Requirement — Where the records below show a line containing "Given: Choose return date ЧТ 14, ТРАВ", start copying; end with the line containing "You are a computer-use agent. 1568x721", and copy it too.

╭─ Data provided

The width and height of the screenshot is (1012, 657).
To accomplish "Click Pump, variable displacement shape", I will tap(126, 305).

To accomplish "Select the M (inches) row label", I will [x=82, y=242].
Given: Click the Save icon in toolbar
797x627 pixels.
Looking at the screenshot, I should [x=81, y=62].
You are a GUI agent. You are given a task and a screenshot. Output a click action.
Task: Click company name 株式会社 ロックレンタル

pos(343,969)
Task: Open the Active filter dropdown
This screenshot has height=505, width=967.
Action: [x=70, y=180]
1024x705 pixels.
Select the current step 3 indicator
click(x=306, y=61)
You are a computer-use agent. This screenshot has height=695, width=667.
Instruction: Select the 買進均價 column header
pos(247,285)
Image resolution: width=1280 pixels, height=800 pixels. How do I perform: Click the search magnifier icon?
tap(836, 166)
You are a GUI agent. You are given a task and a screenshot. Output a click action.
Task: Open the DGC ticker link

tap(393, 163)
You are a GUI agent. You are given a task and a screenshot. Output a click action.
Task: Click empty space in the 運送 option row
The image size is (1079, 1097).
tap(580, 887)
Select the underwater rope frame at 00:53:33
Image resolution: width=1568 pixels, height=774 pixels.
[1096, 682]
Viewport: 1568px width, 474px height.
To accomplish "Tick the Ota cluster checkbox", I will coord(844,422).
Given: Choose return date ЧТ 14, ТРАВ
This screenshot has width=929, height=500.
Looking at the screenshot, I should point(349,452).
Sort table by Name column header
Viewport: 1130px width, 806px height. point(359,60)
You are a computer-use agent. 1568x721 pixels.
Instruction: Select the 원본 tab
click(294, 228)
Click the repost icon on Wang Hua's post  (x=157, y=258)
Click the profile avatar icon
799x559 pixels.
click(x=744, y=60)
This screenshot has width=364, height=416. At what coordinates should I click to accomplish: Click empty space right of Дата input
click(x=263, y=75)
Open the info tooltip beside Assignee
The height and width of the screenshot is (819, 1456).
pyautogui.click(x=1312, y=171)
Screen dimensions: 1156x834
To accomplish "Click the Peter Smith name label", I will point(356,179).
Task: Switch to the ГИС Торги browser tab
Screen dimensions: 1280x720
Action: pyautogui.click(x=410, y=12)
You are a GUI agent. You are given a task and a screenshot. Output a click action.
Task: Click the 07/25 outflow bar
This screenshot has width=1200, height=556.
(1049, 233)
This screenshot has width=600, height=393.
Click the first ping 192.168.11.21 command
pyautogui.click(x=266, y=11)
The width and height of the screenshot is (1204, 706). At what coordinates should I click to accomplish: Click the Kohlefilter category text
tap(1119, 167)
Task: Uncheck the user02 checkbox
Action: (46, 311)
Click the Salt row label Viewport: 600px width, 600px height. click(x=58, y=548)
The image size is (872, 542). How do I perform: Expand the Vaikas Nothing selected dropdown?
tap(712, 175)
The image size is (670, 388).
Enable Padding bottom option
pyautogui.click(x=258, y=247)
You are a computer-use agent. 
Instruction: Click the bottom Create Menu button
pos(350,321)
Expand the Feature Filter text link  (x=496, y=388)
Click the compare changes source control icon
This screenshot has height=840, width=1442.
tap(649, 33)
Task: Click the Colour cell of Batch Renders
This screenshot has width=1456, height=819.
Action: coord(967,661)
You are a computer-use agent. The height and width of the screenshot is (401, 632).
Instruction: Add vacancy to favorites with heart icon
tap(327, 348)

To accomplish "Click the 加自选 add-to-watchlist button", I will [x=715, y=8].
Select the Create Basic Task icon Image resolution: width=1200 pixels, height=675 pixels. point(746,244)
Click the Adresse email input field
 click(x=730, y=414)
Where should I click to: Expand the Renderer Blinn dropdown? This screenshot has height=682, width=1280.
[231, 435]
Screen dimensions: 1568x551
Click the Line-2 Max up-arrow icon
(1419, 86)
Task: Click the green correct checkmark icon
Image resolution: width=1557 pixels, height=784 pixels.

╰─

Solution for this exercise —
Given: Choose return date ЧТ 14, ТРАВ
This screenshot has width=929, height=500.
Looking at the screenshot, I should point(349,452).
Sort table by Name column header
Viewport: 1130px width, 806px height. point(359,60)
You are a computer-use agent. 1568x721 pixels.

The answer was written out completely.